3.      Menurut teori de leer van het gevolg, bahwa akibat dari perkelahia tersebut adalah tewasnya B di rscm. Dengan demikian pengadilan yang berwenang mengadili kasus ini adalah pengadilan negeri jakarta pusat. Karena timbulnya akibat matinya B di rscm yang letaknya di wilayah jakarta pusat.
4.      Sedangkan menurut teori de leer van de meeervoudige plaats, bahwa karena secara fisik tindak pidana tersebut terjadi di terminal rawamangun demikian pula alat yang digunakan dalam perkelahian tersebut bekerja/ berfungsi di tempat perkelahian (terminal bus rawamangun) maka atas dasar itu pengadilan negeri jakarta timur yang berwenang mengadilinya. Atau dapat juga kasus ini diadili di pengadilan negeri jakarta pusat, karena akibat yang timbul yakni matinya B terjadi di rscm jakarta pusat.

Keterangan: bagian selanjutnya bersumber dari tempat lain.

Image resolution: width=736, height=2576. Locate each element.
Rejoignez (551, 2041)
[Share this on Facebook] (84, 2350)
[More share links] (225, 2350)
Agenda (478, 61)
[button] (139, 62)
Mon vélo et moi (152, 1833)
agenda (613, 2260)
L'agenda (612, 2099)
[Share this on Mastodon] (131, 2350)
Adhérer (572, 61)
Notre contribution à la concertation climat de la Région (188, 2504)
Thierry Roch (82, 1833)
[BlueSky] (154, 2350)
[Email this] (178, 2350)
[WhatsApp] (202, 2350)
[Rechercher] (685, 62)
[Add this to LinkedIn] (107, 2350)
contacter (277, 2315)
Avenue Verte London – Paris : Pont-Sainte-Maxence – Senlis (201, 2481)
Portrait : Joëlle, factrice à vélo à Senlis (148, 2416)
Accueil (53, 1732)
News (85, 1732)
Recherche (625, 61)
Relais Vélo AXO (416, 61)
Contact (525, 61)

Dalam hal mengenai berlakunya hukum pidana menurut tempat dan orang ini dikenal ada 4 macam asas, yaitu :
a.       Asas teritorialiteit ( territorialiteits-beginsel) atau asas wilayah negara;
b.      Asas personaliteit (personaliteits-beginsel), disebut juga dengan asas kebangsaan, asas nasionalitet aktif atau asas subyektif (subjektions-prinsip);
c.       Asas perlindungan (beschermings-beginsel), atau disebut juga dengan asas nasional pasif;
d.      Asas universaliteit (universaliteit-beginsel), atau asas persamaan.
Asas Teriorialiteit
Berpegang pada prinsip bahwa setiap negara berhak mengatur dan mengikat segala hal menegenai dirinya sendiri dan tidak dapat mengikat kedalam negara lain.

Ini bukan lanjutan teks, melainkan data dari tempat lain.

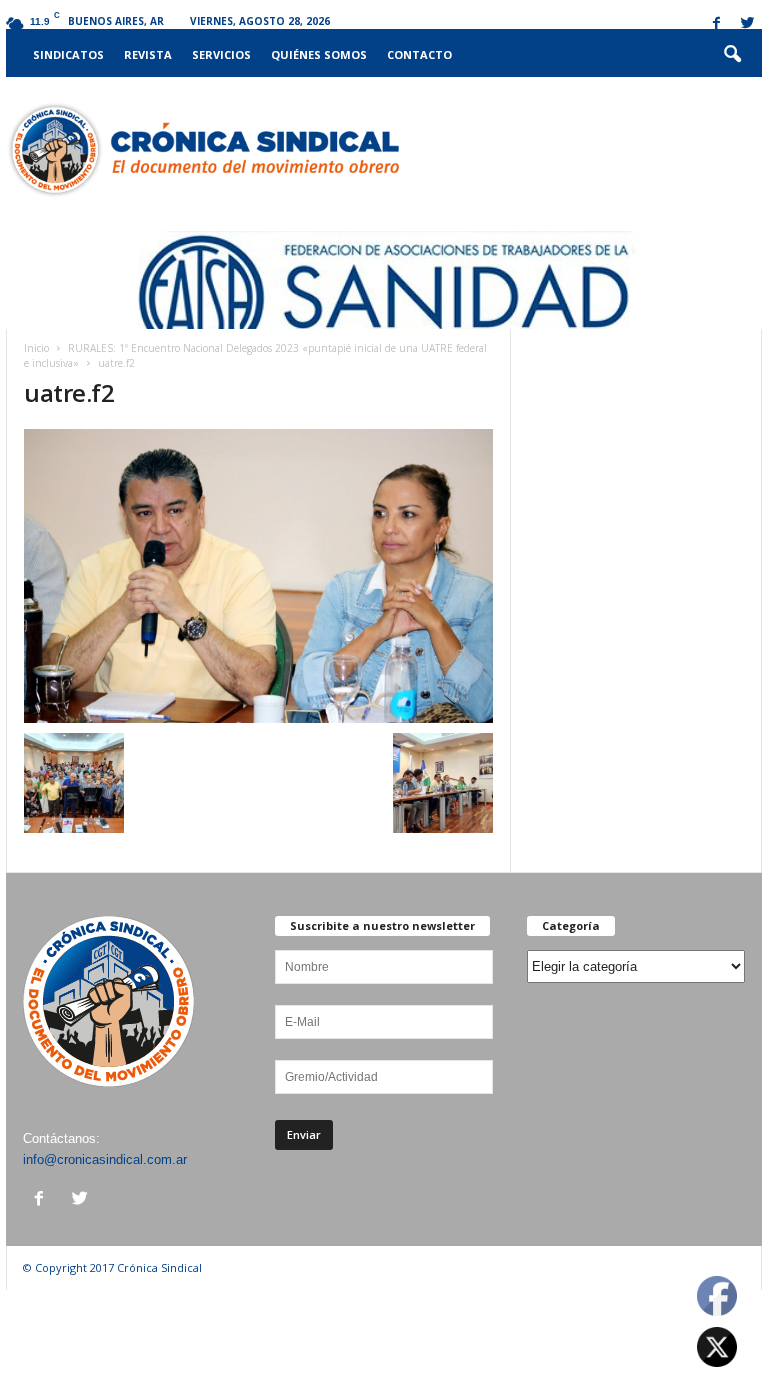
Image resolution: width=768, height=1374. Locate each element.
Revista (148, 54)
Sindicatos (68, 54)
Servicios (221, 54)
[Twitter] (747, 24)
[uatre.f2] (258, 576)
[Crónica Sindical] (202, 150)
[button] (732, 55)
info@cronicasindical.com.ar (105, 1159)
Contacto (419, 54)
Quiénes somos (319, 54)
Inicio (36, 348)
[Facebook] (716, 24)
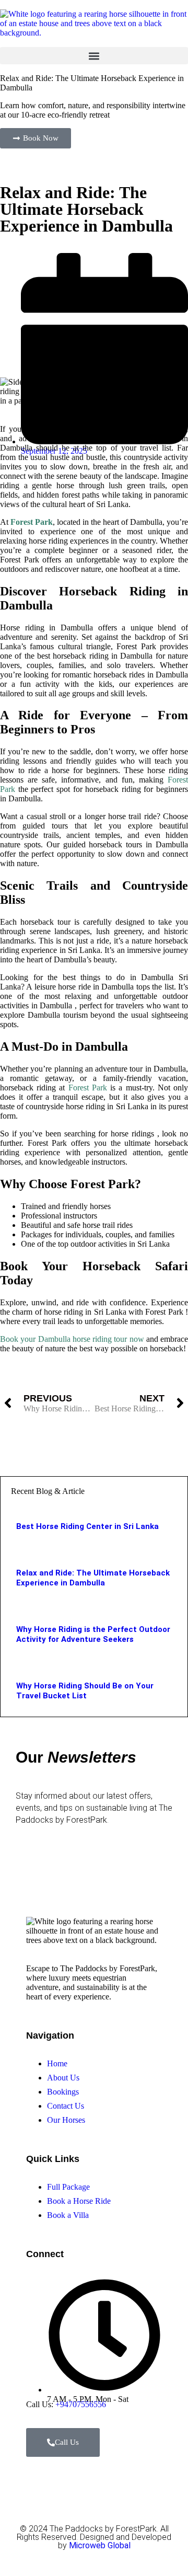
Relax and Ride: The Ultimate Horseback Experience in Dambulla (93, 1578)
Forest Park (87, 1087)
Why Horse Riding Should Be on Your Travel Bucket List (85, 1690)
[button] (94, 55)
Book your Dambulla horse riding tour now (72, 1339)
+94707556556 (80, 2404)
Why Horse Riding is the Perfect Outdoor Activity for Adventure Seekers (93, 1634)
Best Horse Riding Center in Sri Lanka (87, 1526)
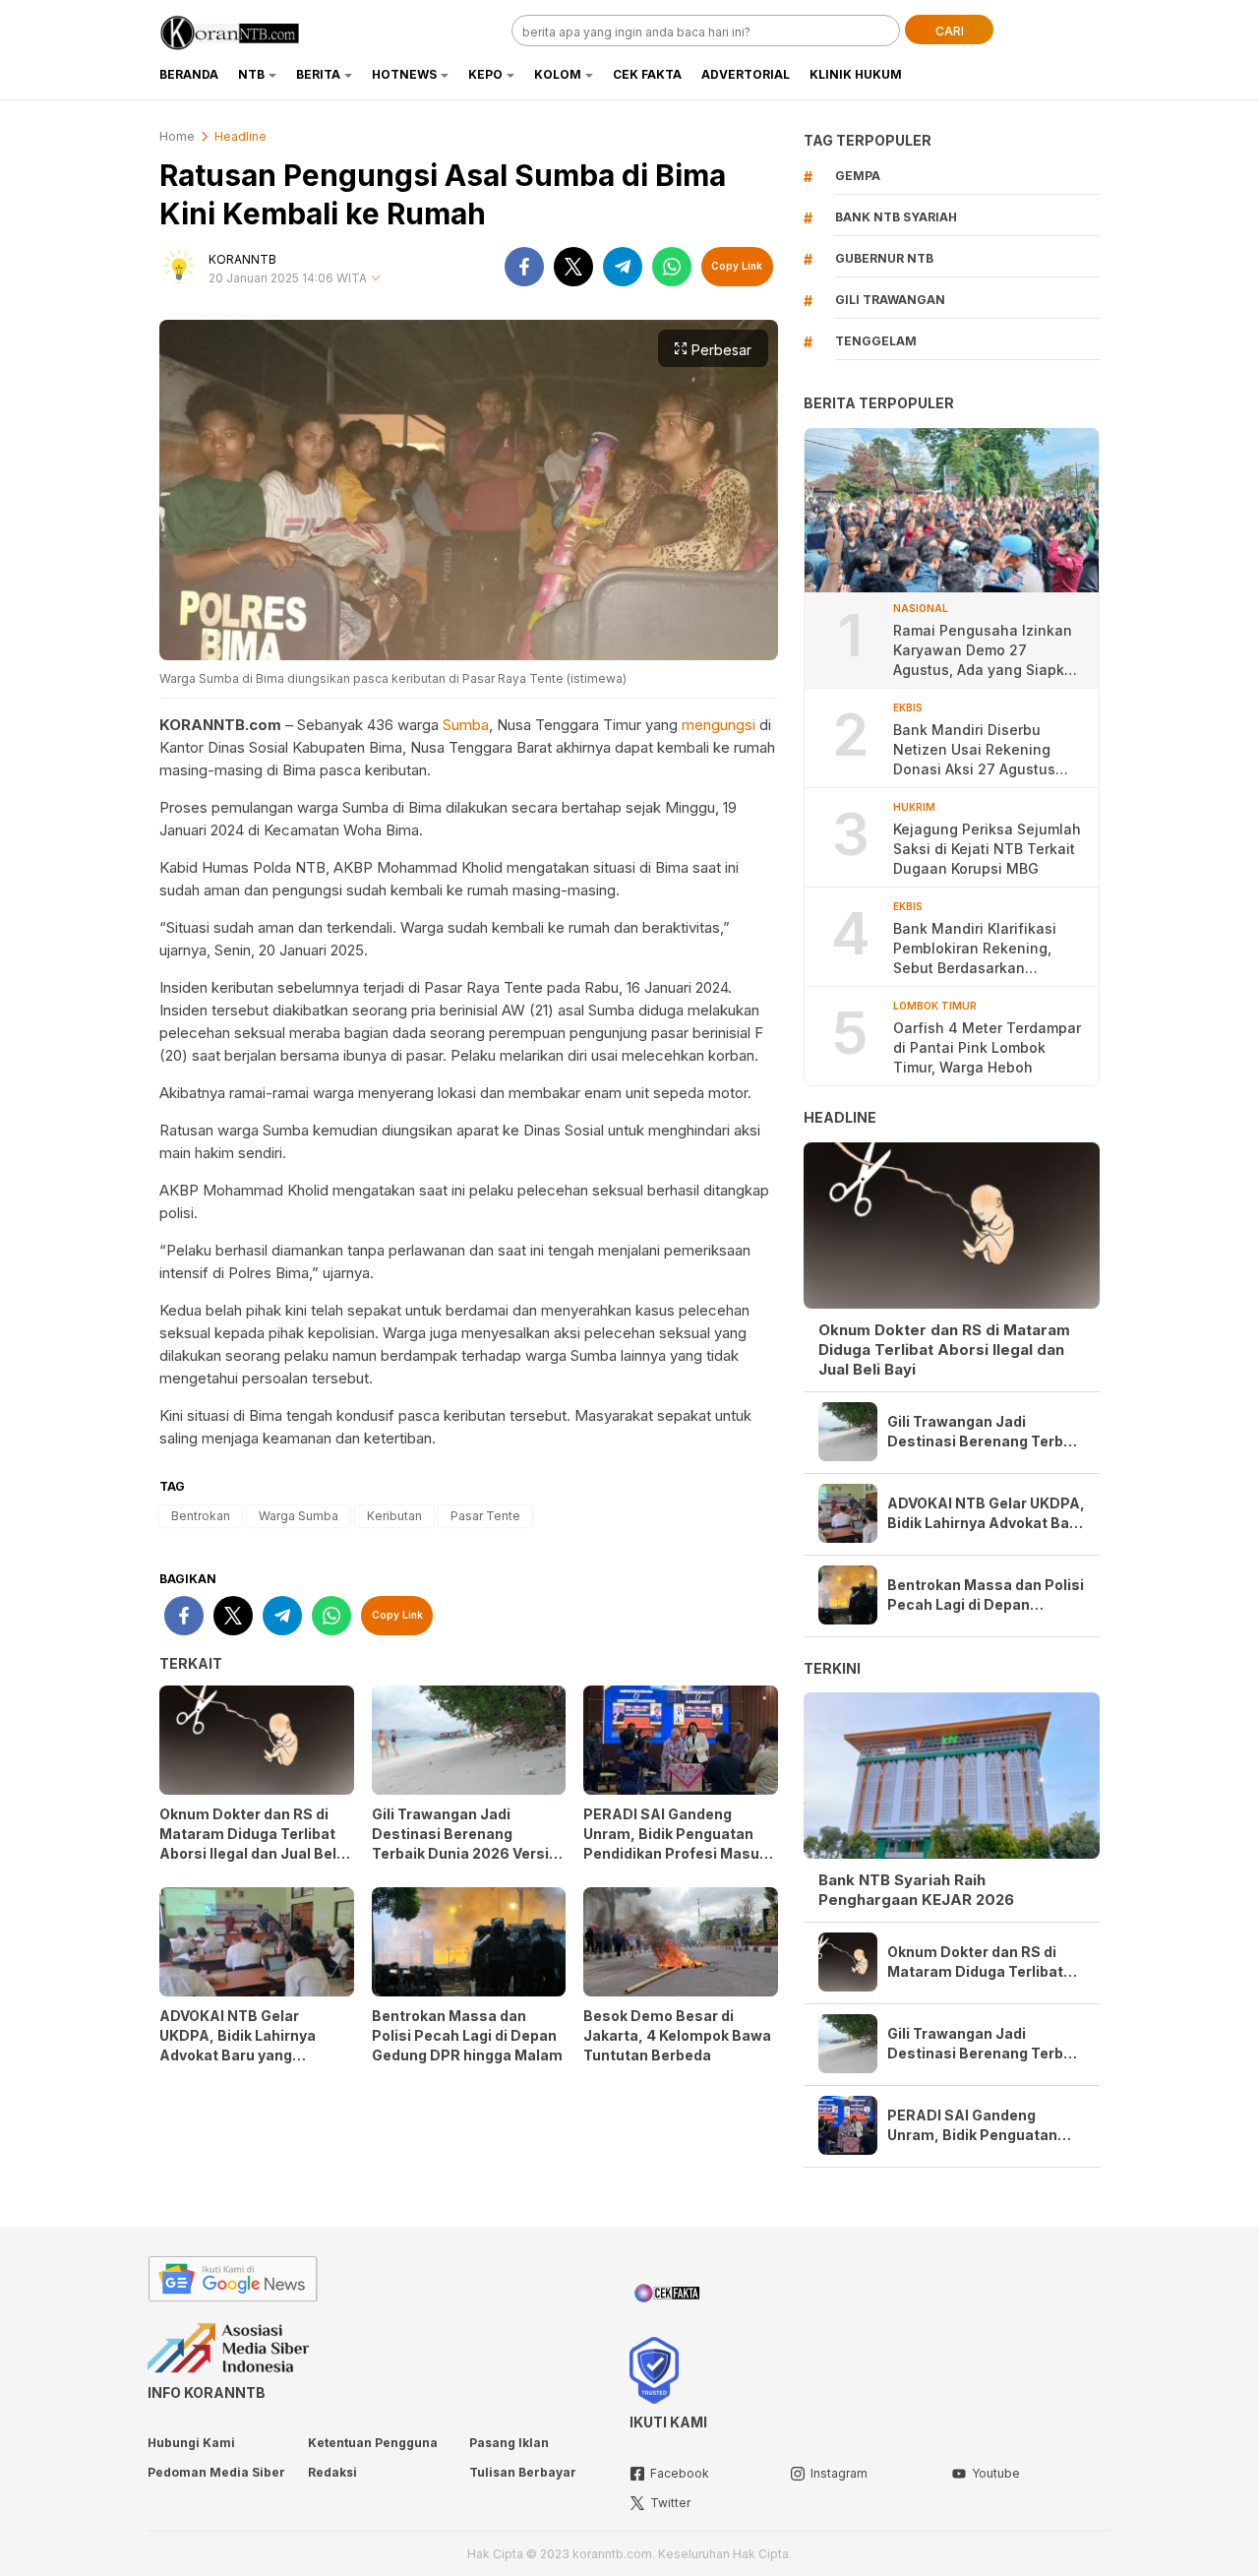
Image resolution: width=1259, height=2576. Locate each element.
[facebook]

Dalam ketentuan mengenai asas teritorialiteit tersebut diatas, yang menjadi dasar berlakunya hukum adalah tempat atau wilayah hukum negara, tanpa memperhatikan dan tanpa mempersoalkan siapa, atau apa kualitasnya atau kewarganegaraannya, siapapun yang melakukan tindak pidana didalam wilayah hukum Indonesia, hukum pidana indonesia berlaku terhadap orang itu.
Asas personaliteit
Berlakunya hukum pidana menurut asas personaliteit adalah bergantung atau mengikuti atau mengikuti subyek hukum atau orangnya, yakni warga negara maupun dimanapun keberadaannya.
Asas perlindungan
Asas perlindungan atau nasionaliteit pasif, adalah asas berlakunya hukum pidana menurut atau berdasarkan kepentingan hukum yang dilindungi dari suatu negara yang dilanggar diluar wilayah indonesia.
Asas Universaliteit
Asas Universaliteit berlakunya hukum pidana tidak dibatasi oleh tempat atau wilayah tertentu dan bagi orang-orang tertentu, melainkan berlaku dimanapun dan terhadap siapapun. Adanya asas ini berlatar belakang pada kepentingan hukum dunia, negara maupun diberi hak dan wewenang mengikat dan membatasi tingkah laku setiap orang dimanapun keberadaanya sepanjang perlu untuk menjaga ketertiban dan keamanan dan kenyamanan warga negara negara-negara dunia.

Tempus Delicti, Tempus dari kata Tempo yang berarti waktu, secara istilah  yaitu berlakunya hukum pidana yang dilihat dari segi waktu terjadinya perbuatan pidana.
Dalam hubungannya dengan pelbagai ketentuan umum dalam KUHP, mengenai waktu tindak pidana ini penting dalam hal sebagai berikut:
a.       Tindak pidana penting mengenai hubungannya dengan ketentuan Pasal 1 ayat 2 KUHP, perihal adanya perubahan dalam perundang-undangan sesudah perbuatan dilakukan, yakni untuk menentukan apakah tindak pidana itu dilakukan sebelum atau sesudah ada perubahan perundang-undangan. Bila dilakukan sebelum perubahan, maka apakah akan memperlakukan perundangan yang berlaku sebelum tindak pidana dilakukan ataukah setelah tindak pidana dilakukan, yakni terhadap ketentuan mana yang paling menguntungkan terdakwa. Bila yang menguntungkan itu adalah aturan yang baru, maka aturan tersebut yang diberlakukan.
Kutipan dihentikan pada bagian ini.